Tilapia with Sauteed Kale and Lemon Butter Sauce
2 bunches of kale, washed, stems removed, chopped or torn into largish pieces (this seems like so much kale but relax)
2 tilapia filets (or any white fish)
4-5 cloves of garlic
1/2 cup of vegetable broth
3-4 tablespoons of butter
A lemon (seedless if you can, those things are a pain)
Salt and pepper
Pour a couple glugs of olive oil into your biggest pan and heat it to medium-low (my burners get freakishly hot so I have to err on the lower heat side; if medium-low is really not very hot for you then go with medium heat). Thinly slice one shallot and 3-4 cloves of garlic and gently fry them in the oil for a minute or two until the shallots start to get translucent — try not to let it brown but if it does it’s not the end of the world. Throw in the kale in bunches and toss it around in the oil so that it all gets coated and starts to wilt. Add more kale as you go. Season with salt and pepper and keep tossing it for a few minutes. Pro tip: salt food from high above so that you get an even salt distribution (it doesn’t matter so much in this particular situation but I’m talking in general). I like to use kosher salt in cooking because it’s not as salty and I like pinching it and sprinkling it from above; it makes me feel fancy.
Once all your kale is in and you’ve got a little more space, pour in a few splashes of white wine and stir it around. Let that mostly evaporate and then add the vegetable broth. Turn the heat down to low/simmer, stir it all around and let it cook for a little while like that, stirring occasionally. Add salt/pepper to taste as you go. Total time from this point will be anywhere from 10-15 minutes. I try not to let it get too weird and brown but it’ll taste good no matter what. At some point during this process, squeeze lemon juice over it and stir it around again.
Once you’ve got the kale on to cook, get your fish out. Pat the filets dry with paper towel to absorb any excess moisture and season them on both sides with salt and ground pepper. Pour some oil into a pan and heat it on medium-to-medium-high. Once the oil is glistening, put your fish in; give it 3-4 minutes on the first side then flip it. When it’s been on the second side for a minute or two, splash some white wine in the pan and let it absorb into the fish.

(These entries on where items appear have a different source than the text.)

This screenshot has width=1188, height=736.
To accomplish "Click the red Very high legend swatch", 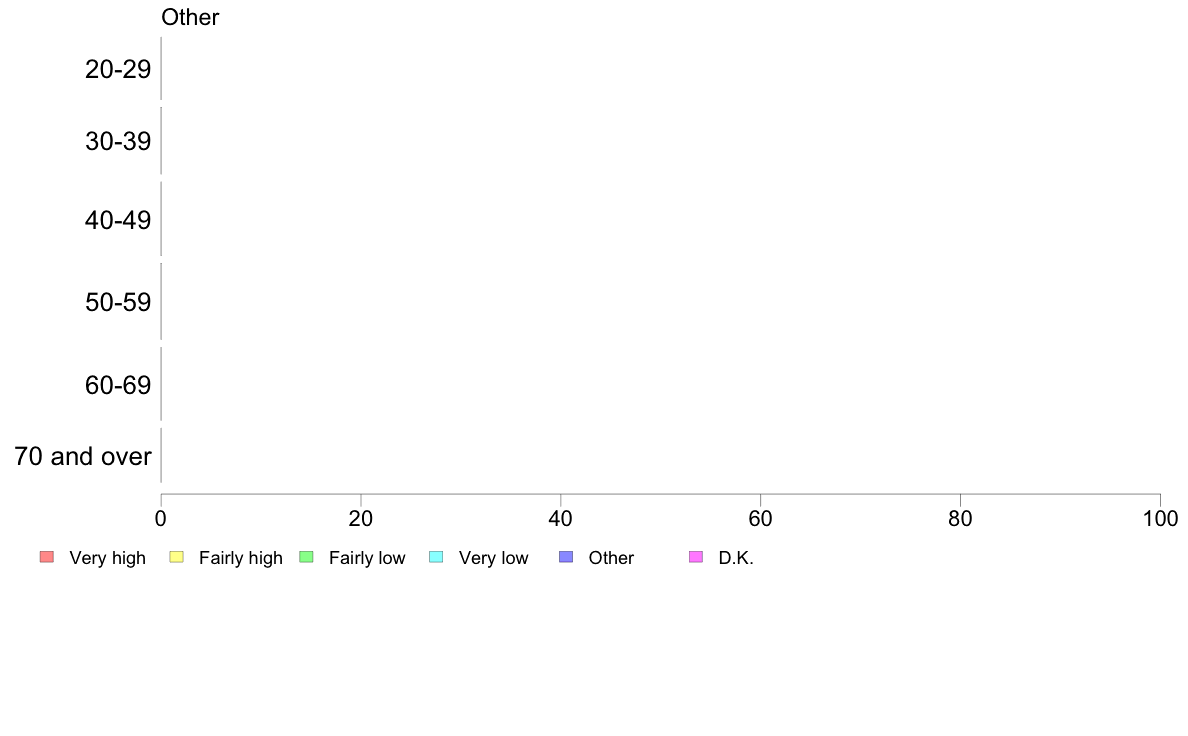I will tap(46, 557).
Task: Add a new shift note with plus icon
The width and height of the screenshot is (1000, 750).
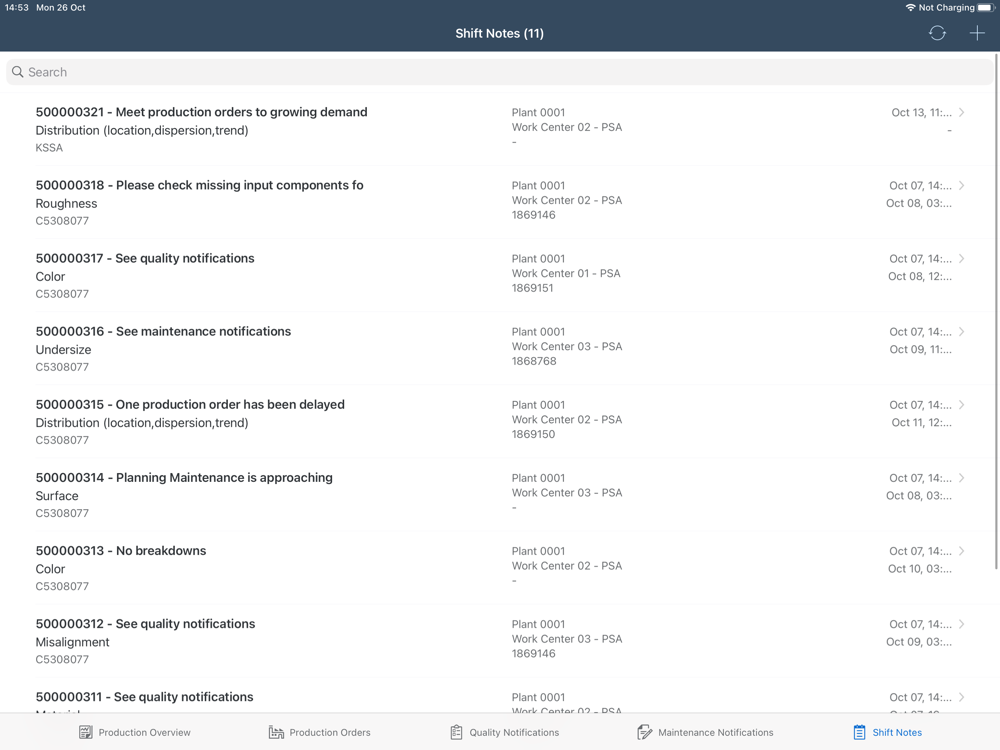Action: tap(977, 33)
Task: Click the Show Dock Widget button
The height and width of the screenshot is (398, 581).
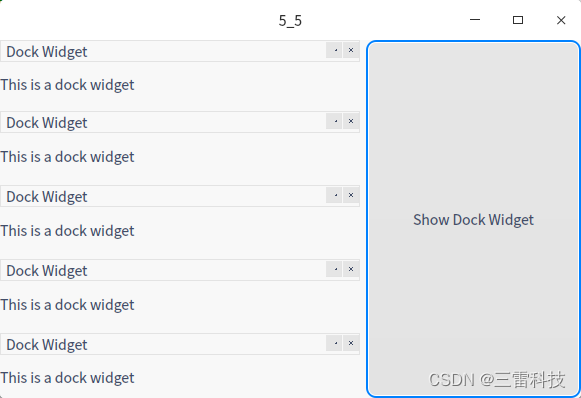Action: pyautogui.click(x=473, y=219)
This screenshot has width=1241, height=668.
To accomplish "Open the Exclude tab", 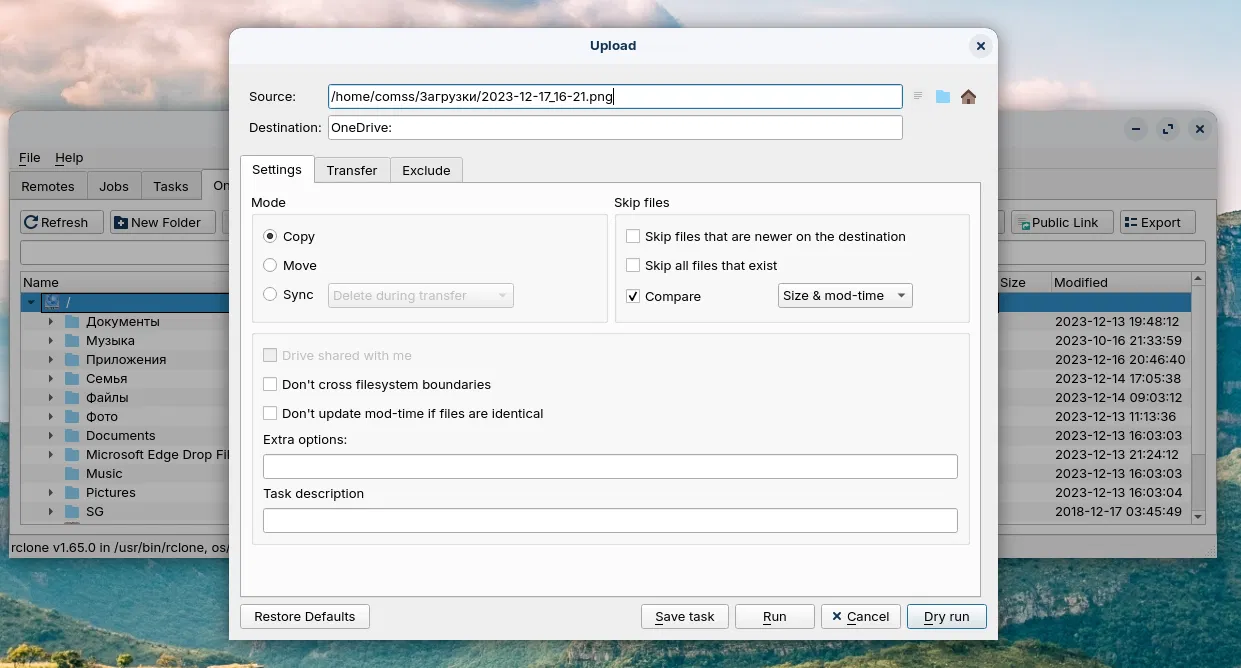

In a small pan, heat a little bit of butter on medium and then throw in the remaining clove of garlic, minced, and about 2 tbsp of finely diced shallot. Let that sizzle gently for a minute or so (again, don’t brown it), then splash in about 1/4 – 1/3 cup of white wine (just eyeball it it’s fine). Let the wine reduce by about half and then add your 3-4 tbsp of butter, stir it around until it melts, then squeeze in the juice of half a lemon. Turn the heat down a little and let that reduce a little more. Taste it, it’ll be stupid good, add salt if you want.
Using tongs or a slotted spoon, make a small pile of kale in the center of a plate. Place one piece of fish on top and drizzle with sauce.
Pan-seared Salmon with Teriyaki Glaze
My original source for this recipe was this guy, who can seemingly afford way more salmon than your average mortal, which is cool for him. This recipe is so delicious that I make it at least once a week, and the glaze is multipurpose and equally fantastic in vegetarian contexts.
While the ingredients list might give you pause if you don’t already have most of these things in your kitchen, these are all good investments and after you make this once you’ll most definitely make it again, meaning you’ll make use of that mirin in good time, friend.
I’ve made this with a variety of cuts of salmon, but the best by far for pan-searing is a nice thick center cut filet, so make this on a night that you’ve got the coin and are able to buy a nice piece of fish.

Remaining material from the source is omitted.